Le Tour de France 2025 s’élance de Lille ce samedi 5 juillet, marquant un retour attendu en France. Le parcours, montagneux et stratégique, promet une lutte féroce entre favoris sur fond de ferveur populaire.
Le Tour de France 2025 s’élance de Lille ce samedi 5 juillet, marquant un retour attendu en France. Le parcours, montagneux et stratégique, promet une lutte féroce entre favoris sur fond de ferveur populaire.

Ce samedi 5 juillet 2025, le Grand Départ du Tour de France a lieu à Lille, marquant le début d’une édition attendue avec ferveur par les amateurs de cyclisme. C’est la troisième fois que la capitale des Flandres accueille ce départ prestigieux, après 1960 et 1994. Pour cette 112e édition, la Grande Boucle revient sur le sol français, une première depuis cinq ans, après des éditions lancées de Copenhague, Bilbao et Florence.
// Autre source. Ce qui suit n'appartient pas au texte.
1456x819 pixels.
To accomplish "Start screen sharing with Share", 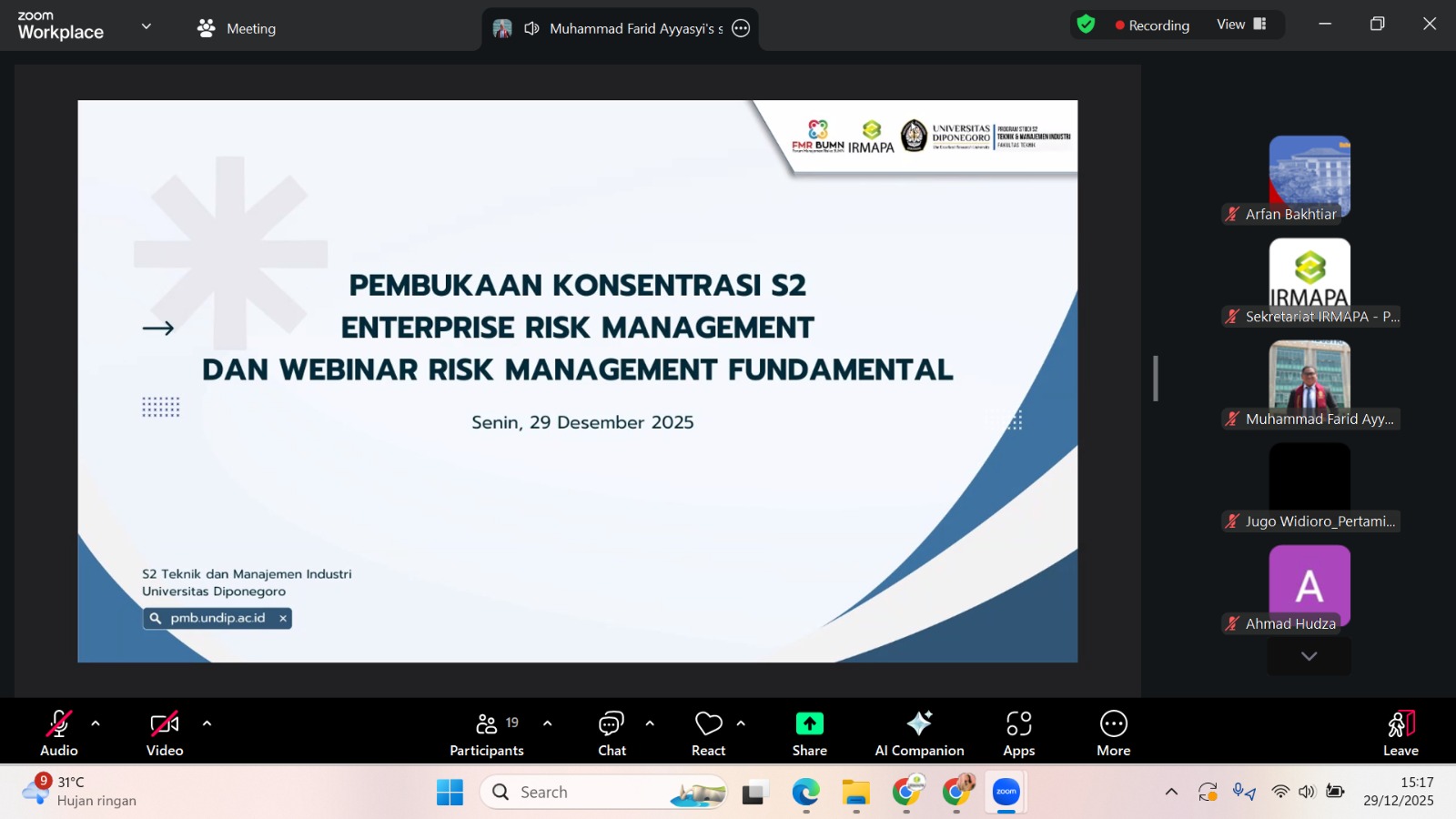I will pos(809,733).
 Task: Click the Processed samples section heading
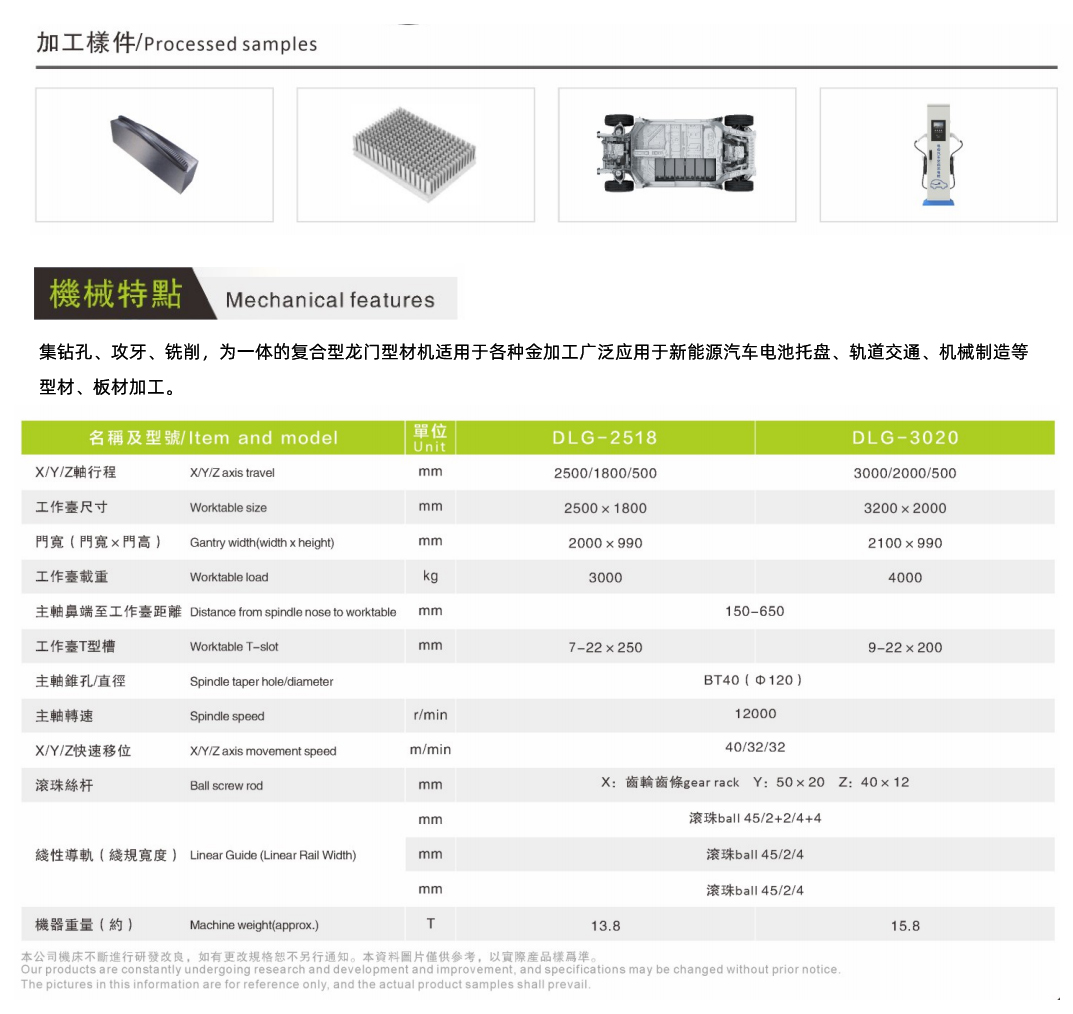pyautogui.click(x=177, y=44)
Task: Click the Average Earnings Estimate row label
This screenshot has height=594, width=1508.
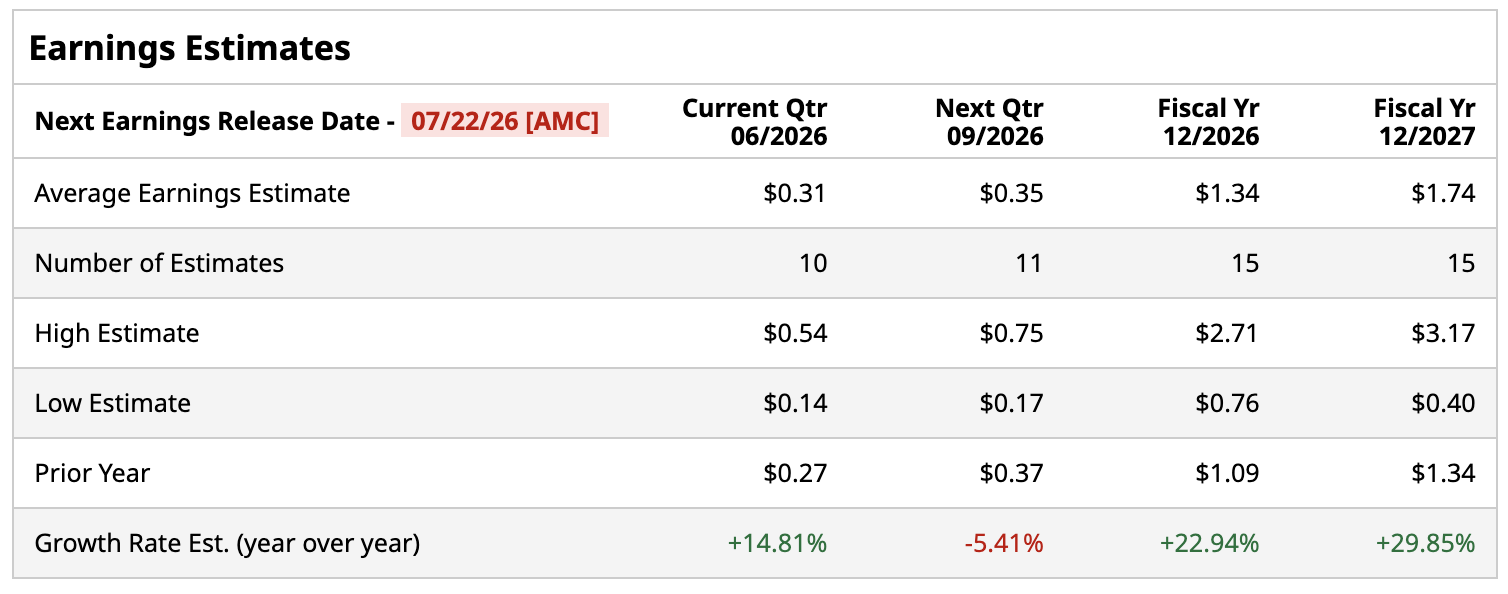Action: pos(192,193)
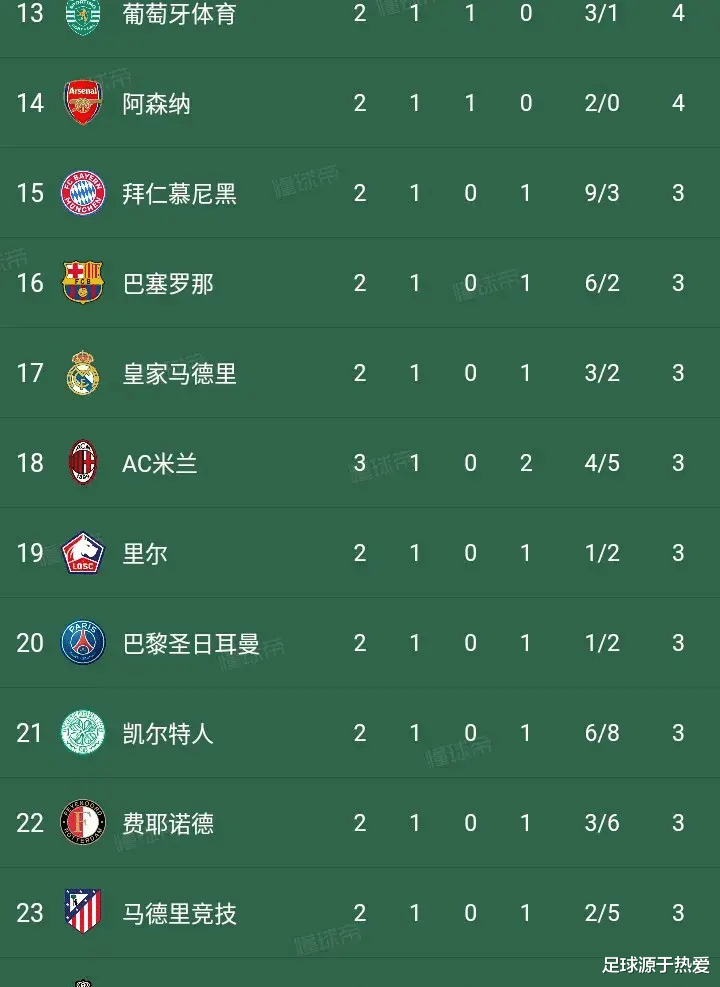Select rank number 22 row
Viewport: 720px width, 987px height.
360,823
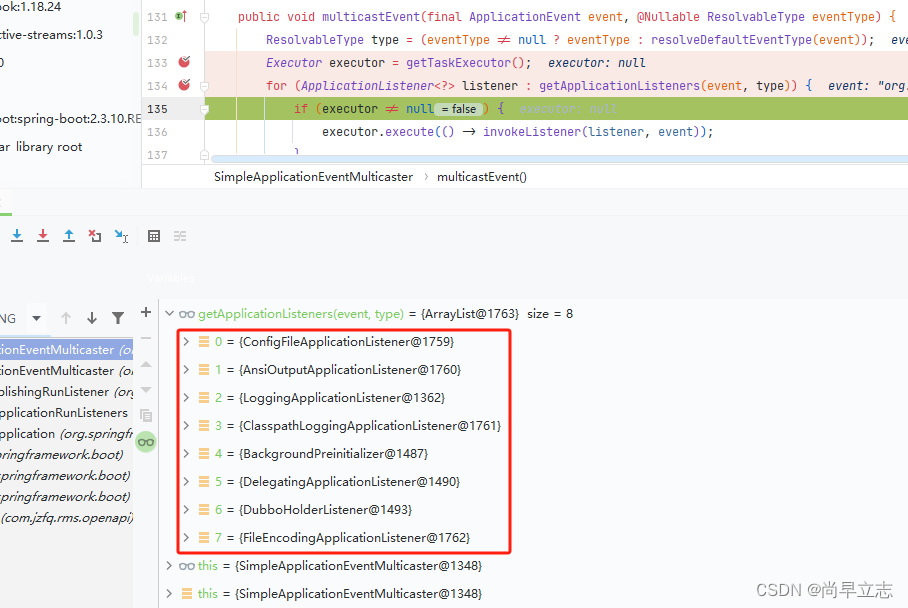Click the green run arrow on line 131
This screenshot has width=908, height=608.
[x=181, y=16]
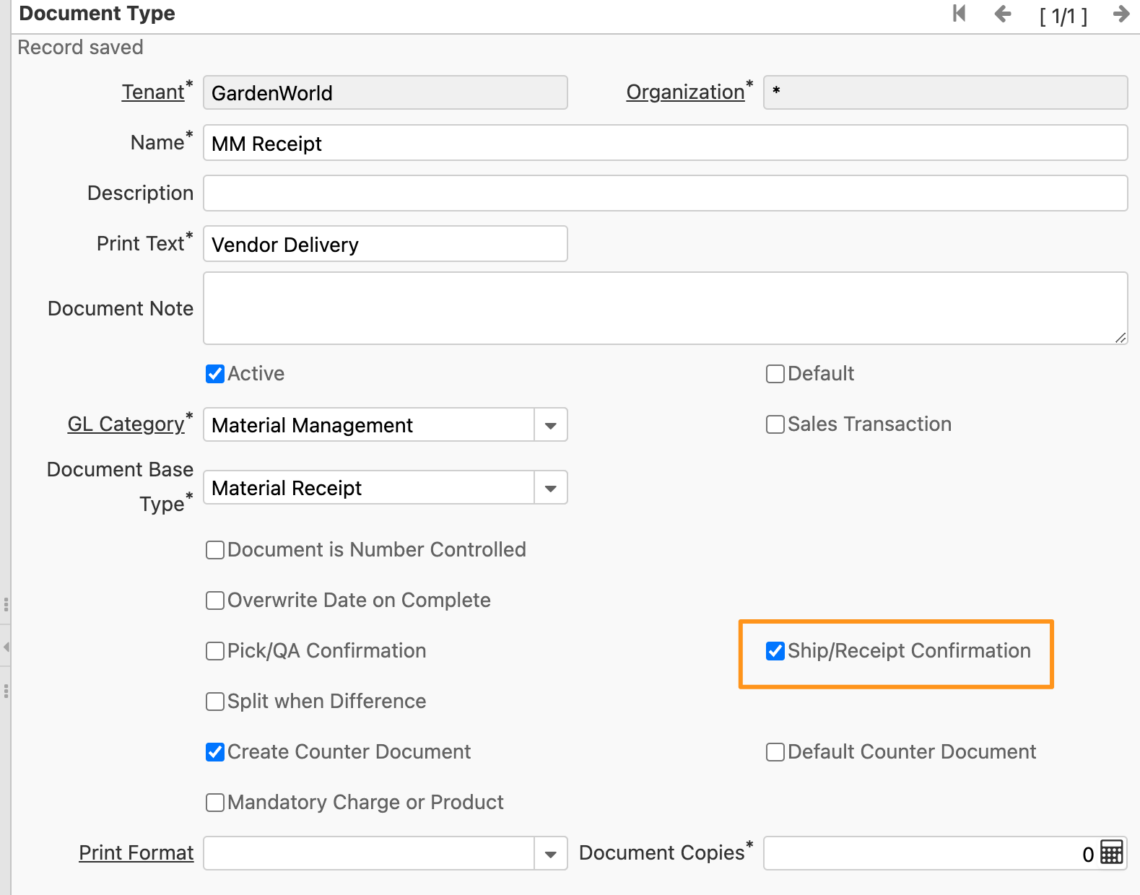Click the Organization label link
This screenshot has height=895, width=1140.
coord(686,91)
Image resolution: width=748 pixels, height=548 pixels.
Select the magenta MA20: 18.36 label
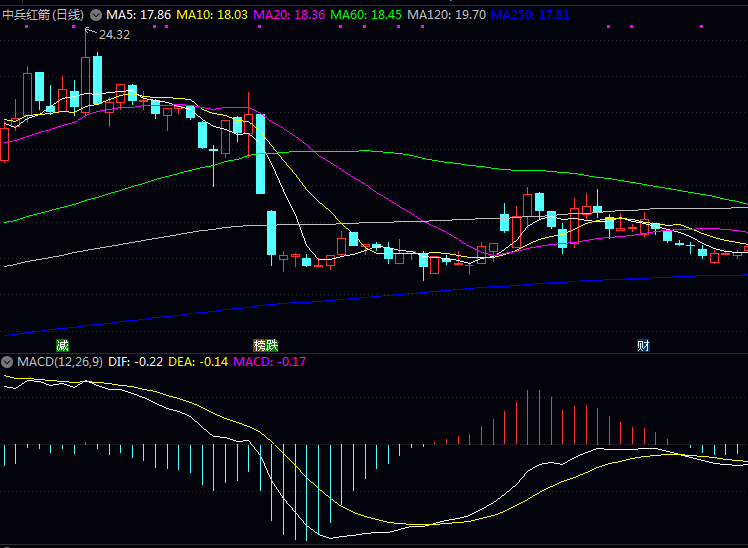click(289, 15)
Le choix de Lille n’est pas anodin : il reflète la volonté des organisateurs de reconnecter le Tour avec son ancrage territorial, dans une région à la passion cycliste profondément enracinée.
Les trois premières étapes de cette édition se déroulent entièrement dans la région des Hauts-de-France. Ce samedi, les coureurs parcourront une boucle au départ et à l’arrivée de Lille, dans une étape urbaine conçue pour les sprinteurs. Dimanche, la deuxième étape reliera Lauwin-Planque à Boulogne-sur-Mer, sur un tracé plus vallonné, exposé aux vents marins.
Lundi, le peloton s’élancera de Valenciennes vers Dunkerque, dans une nouvelle étape qui pourrait s’avérer piégeuse, en raison du relief discret mais usant et du risque de bordures. Ce début de course est donc à la fois festif et exigeant, et pourrait déjà créer des écarts au classement général.
Le parcours 2025 promet un spectacle sportif de haut niveau, avec 21 étapes, dont 6 étapes de montagne et 2 contre-la-montre. L’un des moments phares sera le retour du mythique Mont Ventoux, absent depuis 2021. Cette ascension emblématique sera abordée par son versant sud, avant une arrivée à Chalet Reynard, offrant un terrain de choix aux grimpeurs.
Autre temps fort : l’enchaînement dans les Pyrénées, avec trois étapes aux profils alpins, comprenant notamment le col de Peyresourde et Peyragudes, où se déroulera un contre-la-montre en altitude, une innovation inédite. La dernière semaine réservera encore des embûches, avec une traversée du Massif Central, avant une arrivée finale à Nice, confirmée depuis 2023 comme remplaçante de Paris, en raison des Jeux Olympiques.
Sur la ligne de départ, tous les regards seront tournés vers Tadej Pogačar, triple vainqueur du Tour, qui semble en grande forme après sa victoire au Giro. Il devra composer avec des adversaires redoutables comme Remco Evenepoel, particulièrement redouté sur les chronos, et Jonas Vingegaard, dont l’état de forme reste incertain après sa chute en début de saison.
D’autres outsiders comme Carlos Rodríguez, Juan Ayuso ou David Gaudu comptent également s’inviter dans la bataille. Avec un parcours aussi varié et exigeant, la victoire finale pourrait bien se jouer à la fois en haute montagne et dans les contre-la-montre décisifs.
La présentation des équipes, organisée le 4 juillet sur la Grand’Place de Lille, a réuni des milliers de spectateurs, dans une ambiance festive et populaire. La région a mobilisé d’importants moyens pour accueillir l’événement : plus de 3000 gendarmes et policiers sont déployés, et un important dispositif sanitaire est prévu.
Les villes hôtes ont multiplié les animations : expositions, fan zones, spectacles en plein air, pour que la fête soit totale. Ce retour du Grand Départ en France confirme l’attachement populaire au Tour, et l’importance de l’événement dans le paysage culturel et sportif national.
Ce Tour de France 2025 s’annonce hautement stratégique. Avec seulement sept étapes de plaine, les équipes de sprinteurs devront batailler pour leur part du gâteau. Les leaders devront eux jongler entre étapes piégeuses, gestion de l’effort en montagne, et maîtrise du chrono individuel.
Le contre-la-montre à Peyragudes, situé en haute altitude, pourrait être décisif. Le tracé a été pensé pour inciter à l’attaque, et les écarts risquent d’être plus marqués qu’en 2024. Pour les téléspectateurs comme pour les suiveurs sur les routes, le spectacle s’annonce total.